* _Data items_:
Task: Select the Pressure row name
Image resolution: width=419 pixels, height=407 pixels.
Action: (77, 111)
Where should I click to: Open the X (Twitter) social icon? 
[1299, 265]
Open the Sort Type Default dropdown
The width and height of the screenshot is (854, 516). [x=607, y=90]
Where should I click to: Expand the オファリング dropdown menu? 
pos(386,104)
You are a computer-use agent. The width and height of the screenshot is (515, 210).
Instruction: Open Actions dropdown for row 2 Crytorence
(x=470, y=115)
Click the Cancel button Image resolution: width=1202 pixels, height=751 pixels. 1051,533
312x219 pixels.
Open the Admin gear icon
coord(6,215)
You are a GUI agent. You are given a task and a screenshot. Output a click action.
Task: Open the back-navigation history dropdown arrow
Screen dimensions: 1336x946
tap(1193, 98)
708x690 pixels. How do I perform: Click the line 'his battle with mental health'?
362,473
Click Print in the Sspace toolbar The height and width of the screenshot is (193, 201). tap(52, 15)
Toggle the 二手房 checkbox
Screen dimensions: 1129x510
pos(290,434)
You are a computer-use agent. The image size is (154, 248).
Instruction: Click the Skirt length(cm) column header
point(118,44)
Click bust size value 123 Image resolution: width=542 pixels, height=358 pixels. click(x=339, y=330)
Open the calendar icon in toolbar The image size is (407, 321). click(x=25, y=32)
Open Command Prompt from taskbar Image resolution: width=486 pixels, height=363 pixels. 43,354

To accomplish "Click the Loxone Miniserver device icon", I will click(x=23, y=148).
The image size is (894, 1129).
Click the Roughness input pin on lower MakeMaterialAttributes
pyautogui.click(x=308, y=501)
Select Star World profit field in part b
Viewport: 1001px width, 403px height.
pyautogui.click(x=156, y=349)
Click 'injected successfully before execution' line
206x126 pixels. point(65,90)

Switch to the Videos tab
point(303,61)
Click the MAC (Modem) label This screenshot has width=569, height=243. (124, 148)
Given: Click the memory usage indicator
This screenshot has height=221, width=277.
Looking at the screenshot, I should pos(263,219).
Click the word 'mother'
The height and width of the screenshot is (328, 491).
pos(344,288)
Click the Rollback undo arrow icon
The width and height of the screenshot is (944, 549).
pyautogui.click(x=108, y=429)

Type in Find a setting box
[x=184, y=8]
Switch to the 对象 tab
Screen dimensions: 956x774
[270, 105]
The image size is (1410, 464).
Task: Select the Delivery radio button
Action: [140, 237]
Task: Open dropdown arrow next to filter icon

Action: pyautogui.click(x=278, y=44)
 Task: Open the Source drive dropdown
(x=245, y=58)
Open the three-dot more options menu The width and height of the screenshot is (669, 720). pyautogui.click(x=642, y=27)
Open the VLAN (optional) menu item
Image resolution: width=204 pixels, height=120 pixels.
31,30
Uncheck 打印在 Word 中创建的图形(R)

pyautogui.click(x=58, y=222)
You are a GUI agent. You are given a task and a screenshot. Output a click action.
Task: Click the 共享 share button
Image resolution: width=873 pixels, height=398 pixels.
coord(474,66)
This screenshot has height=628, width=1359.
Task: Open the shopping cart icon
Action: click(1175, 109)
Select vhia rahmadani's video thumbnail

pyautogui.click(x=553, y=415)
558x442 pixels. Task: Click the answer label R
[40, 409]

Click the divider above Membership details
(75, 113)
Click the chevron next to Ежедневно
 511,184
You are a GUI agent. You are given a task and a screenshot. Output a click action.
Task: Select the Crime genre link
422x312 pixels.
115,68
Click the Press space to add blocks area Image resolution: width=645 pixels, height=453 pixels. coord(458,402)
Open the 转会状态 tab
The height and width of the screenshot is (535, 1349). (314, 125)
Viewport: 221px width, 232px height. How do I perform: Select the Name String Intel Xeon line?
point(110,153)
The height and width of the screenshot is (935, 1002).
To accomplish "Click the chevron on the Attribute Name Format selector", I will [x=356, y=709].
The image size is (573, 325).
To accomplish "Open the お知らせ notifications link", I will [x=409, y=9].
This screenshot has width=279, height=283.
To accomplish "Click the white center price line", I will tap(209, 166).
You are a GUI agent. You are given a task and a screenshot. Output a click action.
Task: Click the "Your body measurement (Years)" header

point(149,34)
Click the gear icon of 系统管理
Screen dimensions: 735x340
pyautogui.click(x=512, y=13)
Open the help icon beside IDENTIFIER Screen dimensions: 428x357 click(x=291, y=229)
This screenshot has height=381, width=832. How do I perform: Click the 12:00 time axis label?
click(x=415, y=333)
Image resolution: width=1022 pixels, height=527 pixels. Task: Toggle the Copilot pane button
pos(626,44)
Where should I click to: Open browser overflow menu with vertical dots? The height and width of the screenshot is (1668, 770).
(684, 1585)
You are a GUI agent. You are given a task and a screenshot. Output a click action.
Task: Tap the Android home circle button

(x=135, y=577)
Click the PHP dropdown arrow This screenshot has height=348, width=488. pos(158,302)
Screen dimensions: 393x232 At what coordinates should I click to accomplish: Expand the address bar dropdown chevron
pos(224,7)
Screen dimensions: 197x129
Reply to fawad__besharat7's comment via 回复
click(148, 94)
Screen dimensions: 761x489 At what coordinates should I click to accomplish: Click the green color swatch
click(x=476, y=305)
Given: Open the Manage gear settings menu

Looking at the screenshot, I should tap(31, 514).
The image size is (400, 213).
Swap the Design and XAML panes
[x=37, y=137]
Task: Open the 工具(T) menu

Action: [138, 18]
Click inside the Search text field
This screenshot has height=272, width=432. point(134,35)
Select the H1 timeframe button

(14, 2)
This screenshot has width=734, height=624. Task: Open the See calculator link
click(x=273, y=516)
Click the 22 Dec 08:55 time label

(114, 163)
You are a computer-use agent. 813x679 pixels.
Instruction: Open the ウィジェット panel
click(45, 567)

* _Action item_: Return each line in the records that holds the string "computer".

* _Completed task_:
You are a computer-use agent. The width and height of the screenshot is (515, 210).
You are a computer-use agent. The image size is (154, 248).
You are a computer-use agent. 813x679 pixels.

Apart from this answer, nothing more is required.